Tips for Bidding and Negotiating4 min read
Negotiation is both an art and a science. Many home buyers can find the thought of bidding on a property and negotiating a price daunting- it doesn’t have to be. You always want to avoid a bidding war if possible, but it can be tricky to know what tactics to use to ensure you get your dream property at the best possible price, particularly if there is competition. We have compiled a list of tips for how to win a bidding war on a house that you really want.
- The first step is to contact the vendor’s estate agent and find out how they want you to make a bid. Use the estate agent to get information throughout the process. Is the seller in a buying chain? How fast do they want to sell the house? You can use this information to make decisions about how to proceed when making bids.
- Do your research on local house prices, how quickly similar houses in the area are selling and for how much. This will help to assure you that you are not overpaying for the property and assert how much it is worth.
- Have a clear idea of your absolute maximum price that you are prepared to pay for the property. Keep this in mind if a bidding war ensues and do not be pressured into paying more than the house is worth to you.
- When you place your first bid start low- you can start at 5%-10% below the asking price if you are the first bidder, but be prepared to go about 20% above this if you are serious about buying the property.

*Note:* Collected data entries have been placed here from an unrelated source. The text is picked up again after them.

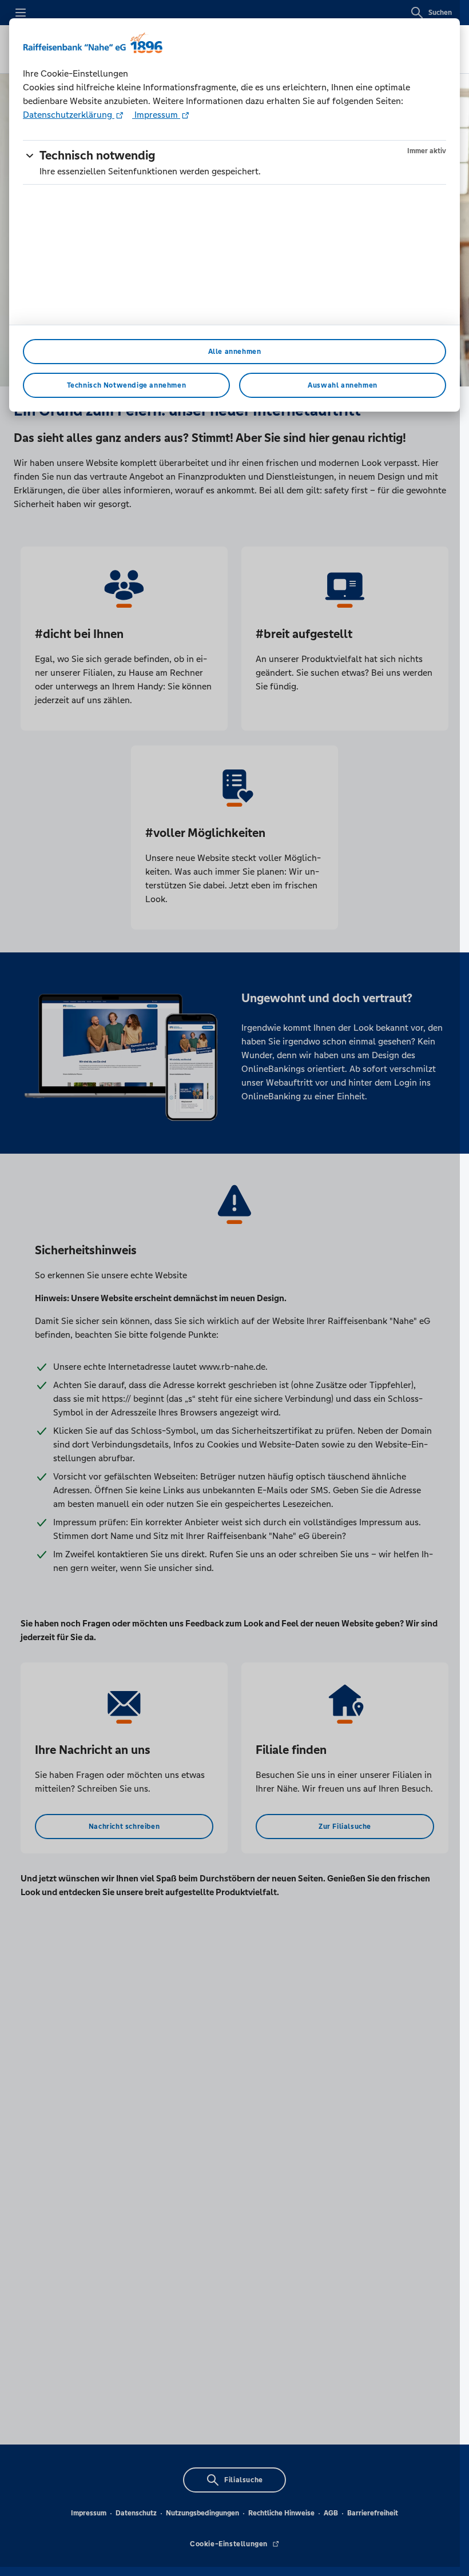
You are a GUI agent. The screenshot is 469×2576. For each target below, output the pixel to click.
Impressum (156, 114)
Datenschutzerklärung (68, 114)
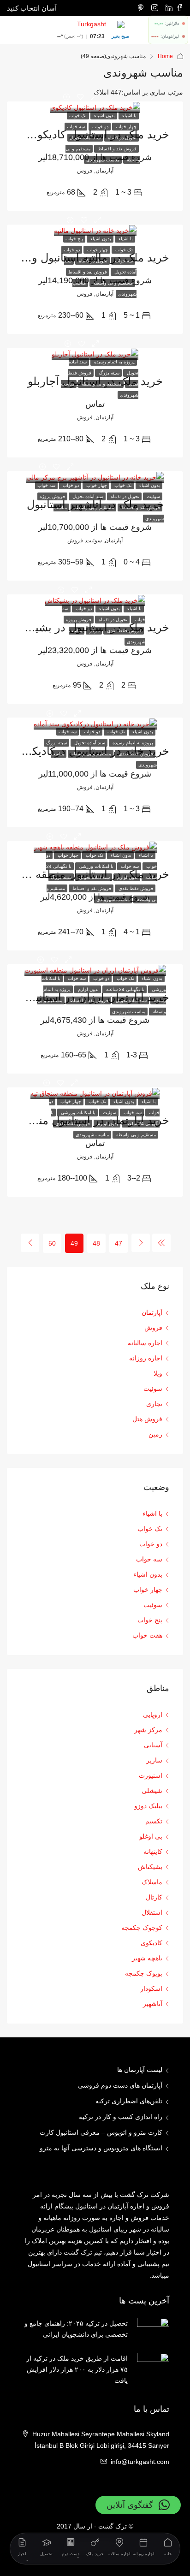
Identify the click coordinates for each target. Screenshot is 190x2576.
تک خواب (78, 115)
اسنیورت (150, 1775)
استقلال (152, 1912)
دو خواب (99, 126)
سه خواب (76, 126)
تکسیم (153, 1821)
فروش (153, 1327)
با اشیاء (129, 115)
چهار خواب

- Emphasise your position- first time buyers can be attractive to sellers that wish to avoid delays.
- The estate agent should let you know about other bids that exceed yours, and offer you a chance to place another bid. It is a good idea to place an aggressive bid to try to eliminate a bidding war- but never more than you are prepared to pay.
Never disclose your Approval In Principle amount or upper spending limit to the seller or their estate agent. You may be asked for it, but a letter from your solicitor to confirm you have the required funds will suffice.

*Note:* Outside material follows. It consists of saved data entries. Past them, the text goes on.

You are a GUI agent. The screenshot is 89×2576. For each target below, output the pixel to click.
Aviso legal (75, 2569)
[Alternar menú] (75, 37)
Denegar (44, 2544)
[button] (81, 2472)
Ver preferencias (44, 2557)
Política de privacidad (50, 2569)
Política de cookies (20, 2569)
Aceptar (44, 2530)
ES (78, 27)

- Stay polite and calm throughout the process. While at times it can be frustrating, you will only alienate yourself by acting irritated. However, do push for information when you need to.
- If you sense the seller wants a fast sale or may be desperate, play hard-to-get. It is in your interest not to appear too keen to prevent the vendor estate agent squeezing you for a higher amount. Keep your wits about you and don’t panic-bid.
- Never disclose your Approval In Principle amount or upper spending limit to the seller or their estate agent. You may be asked for it, but a letter from your solicitor to confirm you have the required funds will suffice. This is to prevent you being pushed to this limit too quickly.
- Continue to use the estate agent as a resource for information about other bidders so you can make informed decisions.
- After you have made your best and final offer, the seller may try to drag out the close to attract higher offers. Be assertive and let them know your bid is time limited so they don’t stretch out the process for weeks. Otherwise, be prepared for endless tales of sellers on holidays, solicitors wrapped up in court cases, and missing door keys!